» **Problem**
What you give back should be exactly the lines from the one with "The height and" through the end of the data, without the pictures.

---

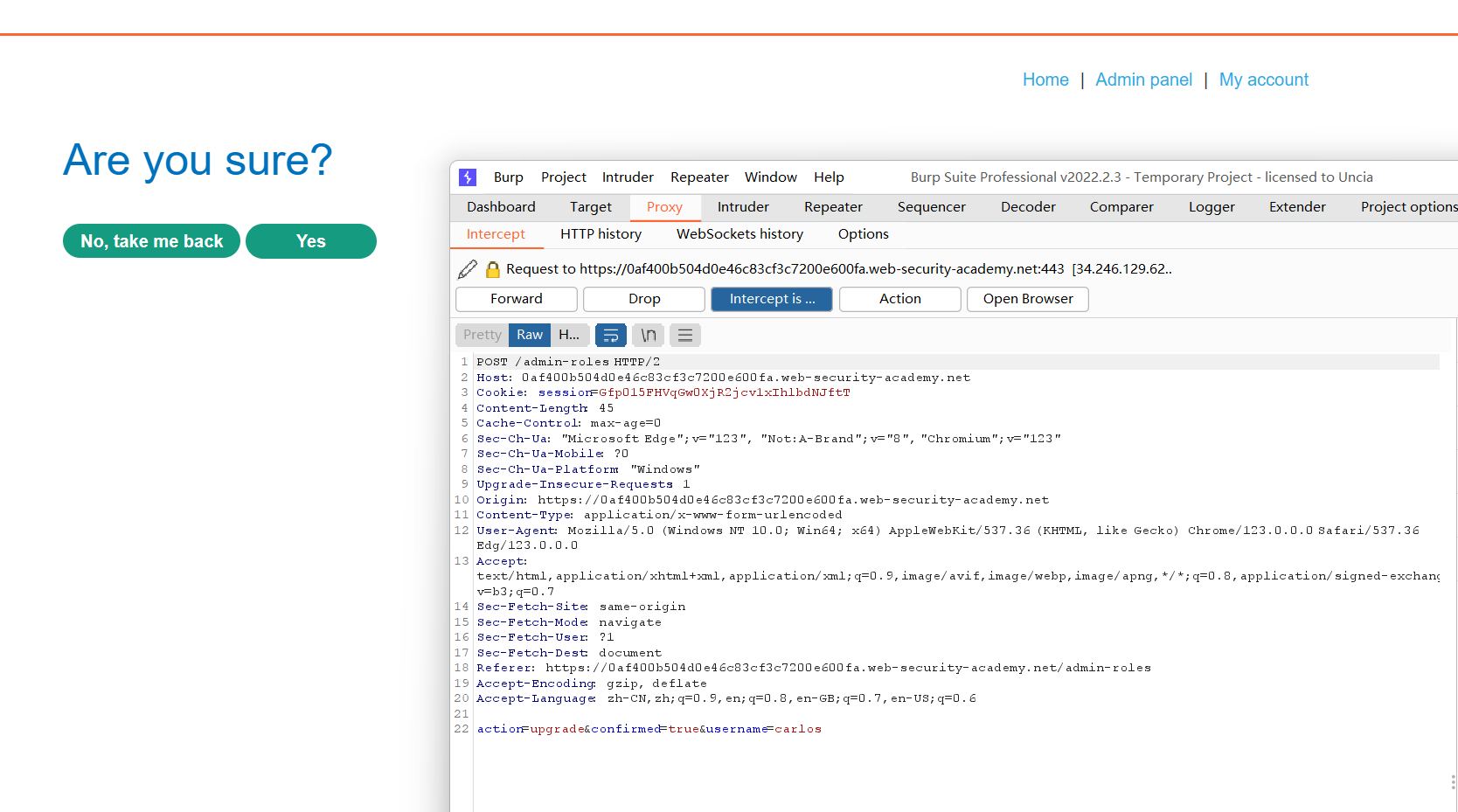Viewport: 1458px width, 812px height.
Task: Click the pencil edit icon beside request URL
Action: [x=468, y=269]
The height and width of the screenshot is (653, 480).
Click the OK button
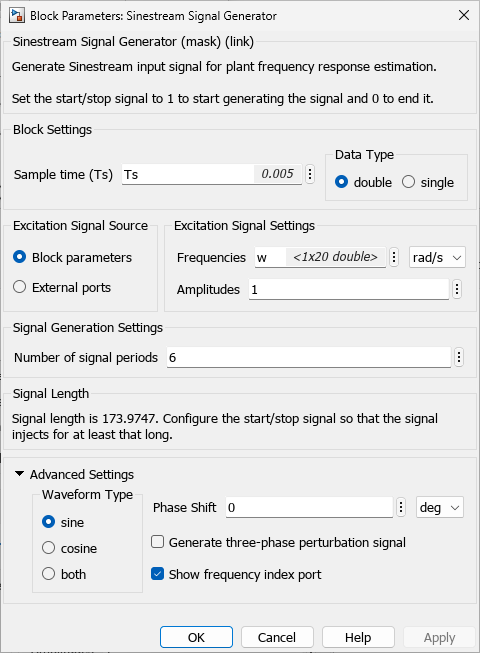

---

» **Finished exercise**
The height and width of the screenshot is (653, 480).
Click the OK button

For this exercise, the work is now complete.